Return each entry exactly, omitting nothing.

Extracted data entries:
* * * * *

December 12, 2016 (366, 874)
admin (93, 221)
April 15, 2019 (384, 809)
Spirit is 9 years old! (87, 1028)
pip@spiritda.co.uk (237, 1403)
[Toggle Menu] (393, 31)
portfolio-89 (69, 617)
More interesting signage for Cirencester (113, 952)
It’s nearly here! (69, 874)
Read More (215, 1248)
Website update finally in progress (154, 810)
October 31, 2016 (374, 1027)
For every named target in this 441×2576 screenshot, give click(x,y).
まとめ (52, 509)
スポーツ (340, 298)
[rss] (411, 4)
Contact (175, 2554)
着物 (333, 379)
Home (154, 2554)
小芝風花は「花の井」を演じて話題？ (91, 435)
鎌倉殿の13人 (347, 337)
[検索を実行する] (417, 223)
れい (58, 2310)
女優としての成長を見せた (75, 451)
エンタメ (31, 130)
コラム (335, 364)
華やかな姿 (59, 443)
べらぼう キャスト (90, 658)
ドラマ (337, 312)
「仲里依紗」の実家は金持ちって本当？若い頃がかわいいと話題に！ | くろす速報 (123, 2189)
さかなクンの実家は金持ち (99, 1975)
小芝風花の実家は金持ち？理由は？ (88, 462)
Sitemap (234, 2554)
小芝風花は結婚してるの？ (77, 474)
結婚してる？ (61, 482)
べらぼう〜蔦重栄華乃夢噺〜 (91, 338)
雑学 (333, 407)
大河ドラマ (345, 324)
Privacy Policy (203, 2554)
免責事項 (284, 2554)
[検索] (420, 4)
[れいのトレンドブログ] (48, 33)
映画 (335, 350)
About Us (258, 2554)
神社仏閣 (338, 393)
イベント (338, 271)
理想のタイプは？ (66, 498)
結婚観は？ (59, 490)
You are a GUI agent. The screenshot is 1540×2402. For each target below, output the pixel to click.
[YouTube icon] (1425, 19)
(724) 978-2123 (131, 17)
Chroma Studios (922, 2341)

* * * * *

RESPONSE TO THIS TASK:
December 12, 2016 (366, 874)
admin (93, 221)
April 15, 2019 (384, 809)
Spirit is 9 years old! (87, 1028)
pip@spiritda.co.uk (237, 1403)
[Toggle Menu] (393, 31)
portfolio-89 (69, 617)
More interesting signage for Cirencester (113, 952)
It’s nearly here! (69, 874)
Read More (215, 1248)
Website update finally in progress (154, 810)
October 31, 2016 (374, 1027)
For every named target in this 441×2576 screenshot, give click(x,y).
まとめ (52, 509)
スポーツ (340, 298)
[rss] (411, 4)
Contact (175, 2554)
着物 (333, 379)
Home (154, 2554)
小芝風花は「花の井」を演じて話題？ (91, 435)
鎌倉殿の13人 (347, 337)
[検索を実行する] (417, 223)
れい (58, 2310)
女優としての成長を見せた (75, 451)
エンタメ (31, 130)
コラム (335, 364)
華やかな姿 (59, 443)
べらぼう キャスト (90, 658)
ドラマ (337, 312)
「仲里依紗」の実家は金持ちって本当？若い頃がかわいいと話題に！ | くろす速報 (123, 2189)
さかなクンの実家は金持ち (99, 1975)
小芝風花の実家は金持ち？理由は？ (88, 462)
Sitemap (234, 2554)
小芝風花は結婚してるの？ (77, 474)
結婚してる？ (61, 482)
べらぼう〜蔦重栄華乃夢噺〜 (91, 338)
雑学 (333, 407)
大河ドラマ (345, 324)
Privacy Policy (203, 2554)
免責事項 (284, 2554)
[検索] (420, 4)
[れいのトレンドブログ] (48, 33)
映画 (335, 350)
About Us (258, 2554)
神社仏閣 (338, 393)
イベント (338, 271)
理想のタイプは？ (66, 498)
結婚観は？ (59, 490)
You are a GUI agent. The screenshot is 1540×2402. For each target below, output the pixel to click.
[YouTube icon] (1425, 19)
(724) 978-2123 (131, 17)
Chroma Studios (922, 2341)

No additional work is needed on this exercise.